Supported data sources

Propel supports integration with various types of data: event-based data, data warehouses and data lakes, and databases. These can be integrated either via a native connection or through Amazon S3. We offer step-by-step guides for each supported data integration type, whether native or via Amazon S3 Parquet.
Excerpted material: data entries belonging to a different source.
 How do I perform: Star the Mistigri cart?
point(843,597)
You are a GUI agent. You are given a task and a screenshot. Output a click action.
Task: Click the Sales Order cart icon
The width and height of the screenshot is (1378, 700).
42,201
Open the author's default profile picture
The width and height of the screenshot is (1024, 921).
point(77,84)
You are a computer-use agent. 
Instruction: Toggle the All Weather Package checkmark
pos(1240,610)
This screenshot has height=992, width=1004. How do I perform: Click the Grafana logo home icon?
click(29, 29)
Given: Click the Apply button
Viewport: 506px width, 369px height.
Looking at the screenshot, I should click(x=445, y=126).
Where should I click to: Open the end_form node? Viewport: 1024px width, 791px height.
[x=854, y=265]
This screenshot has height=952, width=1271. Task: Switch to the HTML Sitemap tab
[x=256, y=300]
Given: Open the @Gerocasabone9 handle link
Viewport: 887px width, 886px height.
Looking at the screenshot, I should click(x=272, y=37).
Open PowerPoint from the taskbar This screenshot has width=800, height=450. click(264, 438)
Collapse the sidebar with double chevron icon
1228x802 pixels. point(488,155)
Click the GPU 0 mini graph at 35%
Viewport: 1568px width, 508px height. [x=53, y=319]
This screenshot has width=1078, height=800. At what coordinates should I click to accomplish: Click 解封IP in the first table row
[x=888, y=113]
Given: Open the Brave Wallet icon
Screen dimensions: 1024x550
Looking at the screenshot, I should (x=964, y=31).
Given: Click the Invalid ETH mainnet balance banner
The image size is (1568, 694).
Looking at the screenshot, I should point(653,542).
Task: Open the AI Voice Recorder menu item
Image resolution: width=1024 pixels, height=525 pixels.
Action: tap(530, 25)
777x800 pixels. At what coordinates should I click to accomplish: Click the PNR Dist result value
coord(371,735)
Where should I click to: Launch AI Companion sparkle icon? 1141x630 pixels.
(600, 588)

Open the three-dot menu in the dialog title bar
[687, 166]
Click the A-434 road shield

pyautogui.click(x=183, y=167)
Event and streaming sources

Data sourceIntegration
WebhooksNative
KafkaNative
AWS KinesisVia ELT/ETL Platforms

Data warehouses and data lakes

Data sourceIntegration
SnowflakeNative
Amazon S3 ParquetNative
BigQueryPreview
DatabricksVia ELT/ETL Platforms
AWS RedshiftVia ELT/ETL Platforms

Databases

Data sourceIntegration
ClickHouseNative
PostgreSQLComing soon
MySQLVia ELT/ETL Platforms
DynamoDBVia ELT/ETL Platforms
MongoDBVia ELT/ETL Platforms

ELT / ETL Platforms

Data sourceIntegration
FivetranNative
AirbyteNative

Don't see a data source you need or want access to any preview? Let us know.

Understanding Data Pools

Data Pools are Propel's high-speed data store and cache that is optimized for serving data with low latency (sub-second response times) and high concurrency (for thousands or millions of users). All queries to the Propel APIs are served from Data Pools, not their underlying data source.

A screenshot of a Data Pool in the Propel Console.

Understanding event-based Data Pools

Event-based data sources like the Webhook Data Pool collect and write events into Data Pools. Events are collected and synced to Data Pools every minute. These Data Pools have a very simple schema:

ColumnTypeDescription
_propel_received_atTIMESTAMPThe timestamp when the event was collected in UTC.
_propel_payloadJSONThe JSON Payload of the event

During the setup of a Webhook Data Pool, you can optionally unpack top-level or nested keys from the incoming JSON event into specific columns. See the Webhook Data Pool for more details.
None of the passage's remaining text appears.